*Problems to solve:*
**1)** Answer these questions using the passage on landlocked countries below:
(a) What does the lack of unhindered access to the sea add to international trade transactions?
(b) On what date was General Assembly resolution 50/97 adopted?
(c) Which document has the symbol A/51/288?
**2)** For each statement, decide whether the passage on landlocked countries below supports it. Answer yes or no, and quote the words from the passage that settle it.
(a) Landlocked countries face fewer transport risks than countries with direct access to the sea.
(b) The new opportunities for trade and tourism extend to landlocked developing countries in the region.
(c) The document E/ESCAP/SREC(7)/3 deals with physical infrastructure development.
**3)** Write out the part of the passage on landlocked countries below word for word, starting with "Recent political and" and going on through "international sea routes.".

*Text section:*
Recent political and economic developments at the global and regional levels have resulted in a more conducive development environment in the Asian and Pacific region and the opening-up of opportunities for international trade and tourism development for the developing countries of the region, including those which are landlocked. Nevertheless, the lack of unhindered access to the sea adds transport costs and time to international trade transactions. In addition, landlocked countries face greater transport risks and hazards than countries which have direct access to international sea routes.
The United Nations has addressed the specific concerns of landlocked countries in a number of documents. Among those which are directly related to transport are the following: General Assembly resolution 50/97 of 20 December 1995 on specific actions related to the particular needs and problems of landlocked developing countries; "Global framework for transit transport cooperation between landlocked and transit developing countries and the donor community" (TD/B/LDC/AC.1/6); "Problem of physical infrastructure development of the landlocked countries, including economies in transition" (E/ESCAP/SREC(7)/3); and "Progress report on measures designed to improve the transit transport environment in Central Asia" (A/51/288).

*Supplied material:*

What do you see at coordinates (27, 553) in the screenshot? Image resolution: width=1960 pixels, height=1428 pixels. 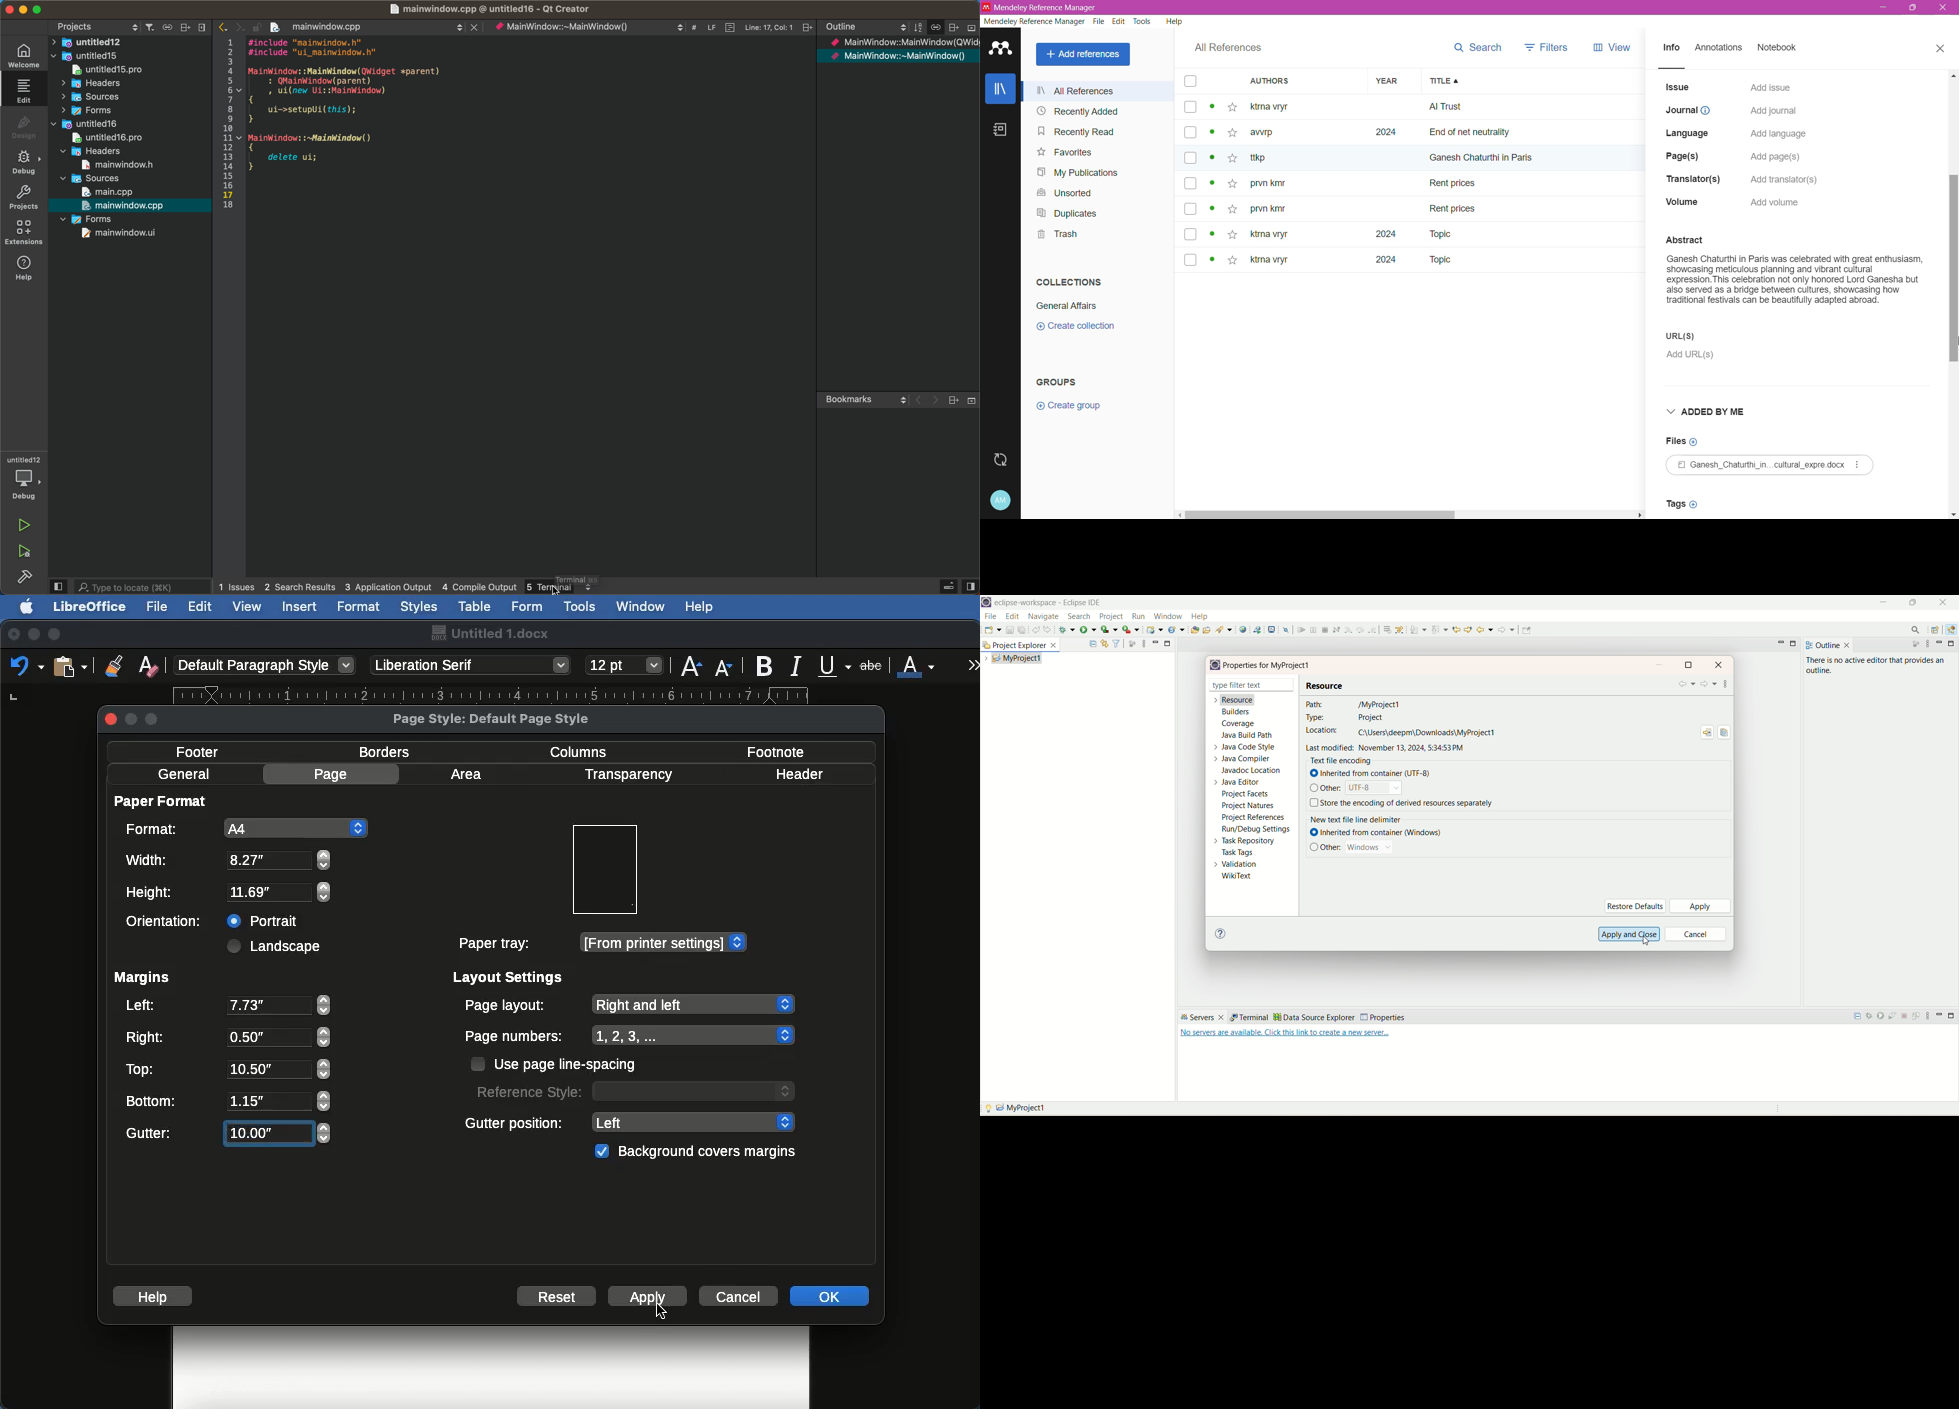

*Solutions to the problems:*
**1)**
(a) It adds transport costs and time.
(b) It was adopted on 20 December 1995.
(c) "Progress report on measures designed to improve the transit transport environment in Central Asia."

**2)**
(a) No: "landlocked countries face greater transport risks and hazards than countries which have direct access to international sea routes."
(b) Yes: "the opening-up of opportunities for international trade and tourism development for the developing countries of the region, including those which are landlocked."
(c) Yes: "Problem of physical infrastructure development of the landlocked countries, including economies in transition" (E/ESCAP/SREC(7)/3).

**3)**
Recent political and economic developments at the global and regional levels have resulted in a more conducive development environment in the Asian and Pacific region and the opening-up of opportunities for international trade and tourism development for the developing countries of the region, including those which are landlocked. Nevertheless, the lack of unhindered access to the sea adds transport costs and time to international trade transactions. In addition, landlocked countries face greater transport risks and hazards than countries which have direct access to international sea routes.